◆ WHAT YOU HAVE TO DO
An exact copy of the data is required, with no pictures in it.
*** EXCERPTED DATA Section Begins ***
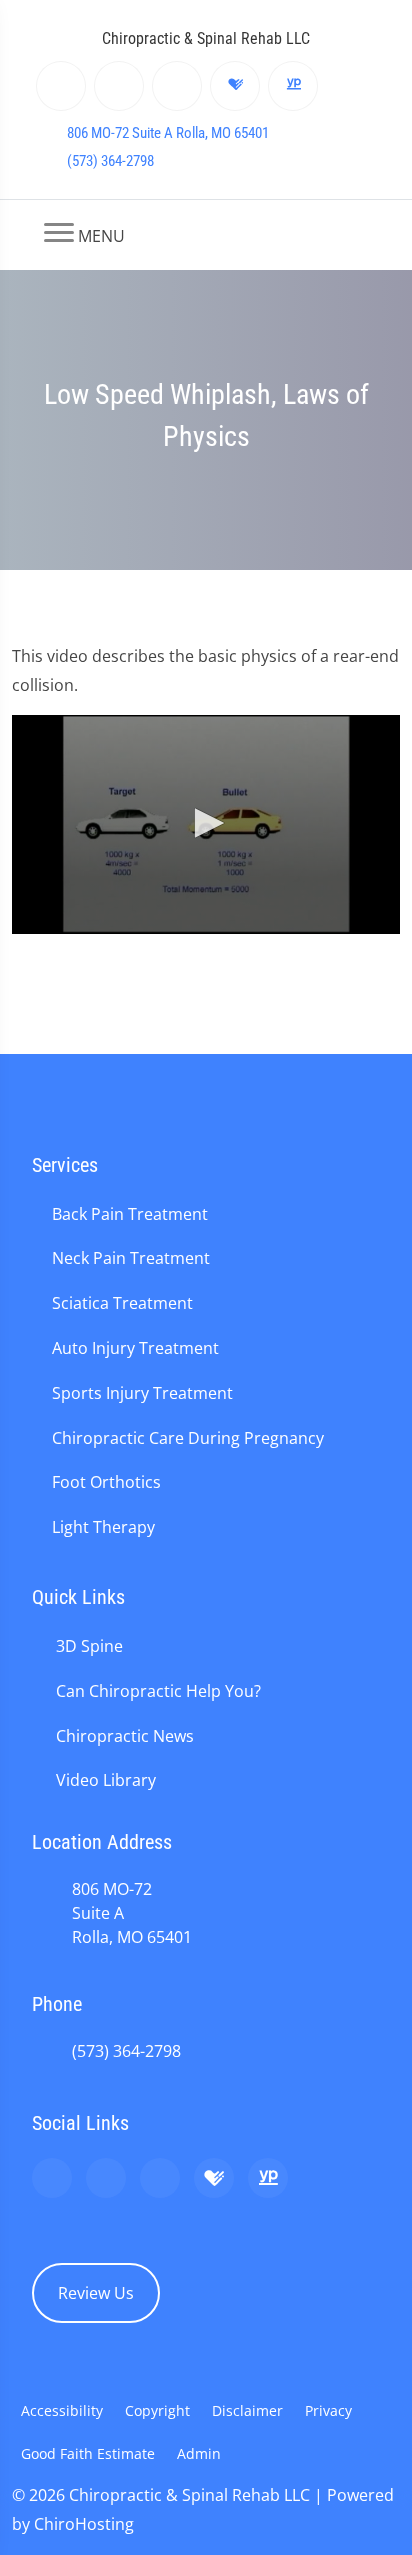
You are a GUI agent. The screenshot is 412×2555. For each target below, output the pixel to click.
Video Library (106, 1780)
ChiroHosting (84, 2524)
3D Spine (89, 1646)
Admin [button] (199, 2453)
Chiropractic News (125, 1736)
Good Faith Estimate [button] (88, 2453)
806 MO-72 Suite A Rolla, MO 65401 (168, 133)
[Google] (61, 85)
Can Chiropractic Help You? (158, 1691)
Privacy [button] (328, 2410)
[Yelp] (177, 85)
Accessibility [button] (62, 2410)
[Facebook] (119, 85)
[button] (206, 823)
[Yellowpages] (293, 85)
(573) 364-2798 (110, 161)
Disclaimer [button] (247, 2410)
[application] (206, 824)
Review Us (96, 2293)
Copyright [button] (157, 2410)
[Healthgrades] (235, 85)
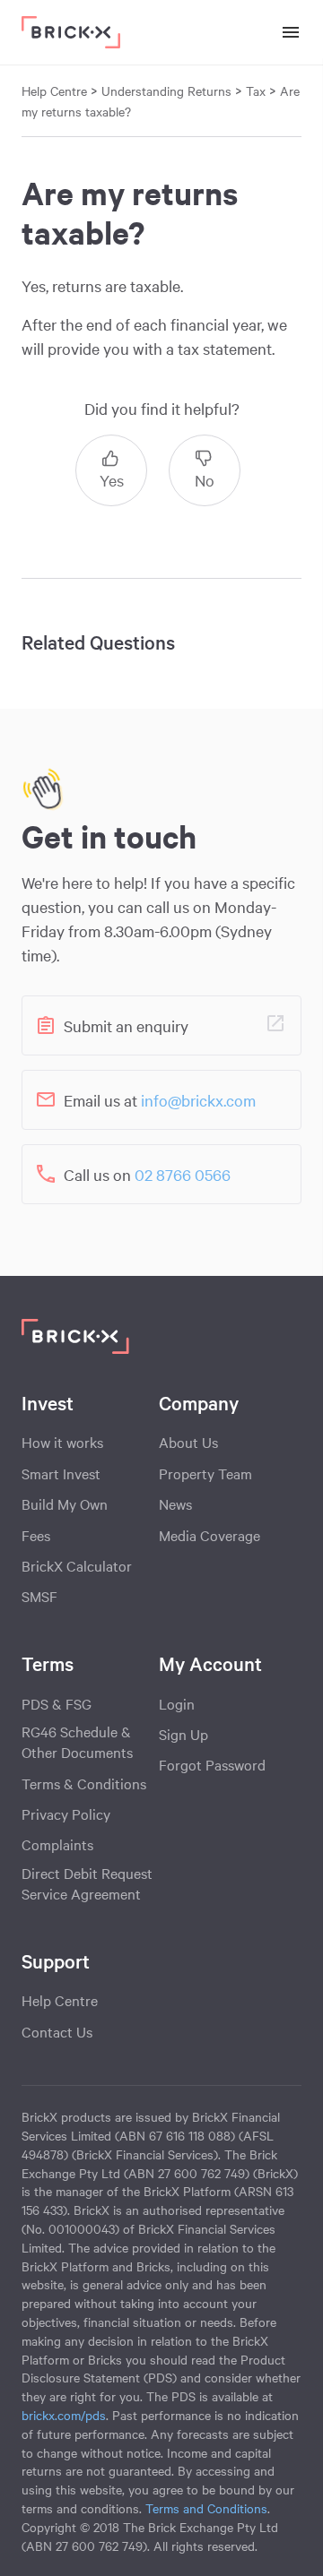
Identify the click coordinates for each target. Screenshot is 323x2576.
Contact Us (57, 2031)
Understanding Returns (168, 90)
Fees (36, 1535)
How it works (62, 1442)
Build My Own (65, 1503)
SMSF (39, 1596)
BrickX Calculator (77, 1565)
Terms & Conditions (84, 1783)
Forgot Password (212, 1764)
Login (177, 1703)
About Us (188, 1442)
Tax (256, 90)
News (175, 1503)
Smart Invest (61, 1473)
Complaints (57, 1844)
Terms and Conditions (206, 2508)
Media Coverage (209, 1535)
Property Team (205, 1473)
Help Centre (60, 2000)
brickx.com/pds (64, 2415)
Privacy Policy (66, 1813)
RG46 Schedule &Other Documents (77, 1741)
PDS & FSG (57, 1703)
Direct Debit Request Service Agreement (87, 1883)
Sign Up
*** EXCERPTED DATA Section Ends ***
◆ EXPECTED OUTPUT
You are a GUI agent. The screenshot is 412×2555. For each target below, output the pixel to click.
Video Library (106, 1780)
ChiroHosting (84, 2524)
3D Spine (89, 1646)
Admin [button] (199, 2453)
Chiropractic News (125, 1736)
Good Faith Estimate [button] (88, 2453)
806 MO-72 Suite A Rolla, MO 65401 (168, 133)
[Google] (61, 85)
Can Chiropractic Help You? (158, 1691)
Privacy [button] (328, 2410)
[Yelp] (177, 85)
Accessibility [button] (62, 2410)
[Facebook] (119, 85)
[button] (206, 823)
[Yellowpages] (293, 85)
(573) 364-2798 (110, 161)
Disclaimer [button] (247, 2410)
[application] (206, 824)
Review Us (96, 2293)
Copyright [button] (157, 2410)
[Healthgrades] (235, 85)
Identify the click coordinates for each target. Screenshot is 323x2576.
Contact Us (57, 2031)
Understanding Returns (168, 90)
Fees (36, 1535)
How it works (62, 1442)
Build My Own (65, 1503)
SMSF (39, 1596)
BrickX Calculator (77, 1565)
Terms & Conditions (84, 1783)
Forgot Password (212, 1764)
Login (177, 1703)
About Us (188, 1442)
Tax (256, 90)
News (175, 1503)
Smart Invest (61, 1473)
Complaints (57, 1844)
Terms and Conditions (206, 2508)
Media Coverage (209, 1535)
Property Team (205, 1473)
Help Centre (60, 2000)
brickx.com/pds (64, 2415)
Privacy Policy (66, 1813)
RG46 Schedule &Other Documents (77, 1741)
PDS & FSG (57, 1703)
Direct Debit Request Service Agreement (87, 1883)
Sign Up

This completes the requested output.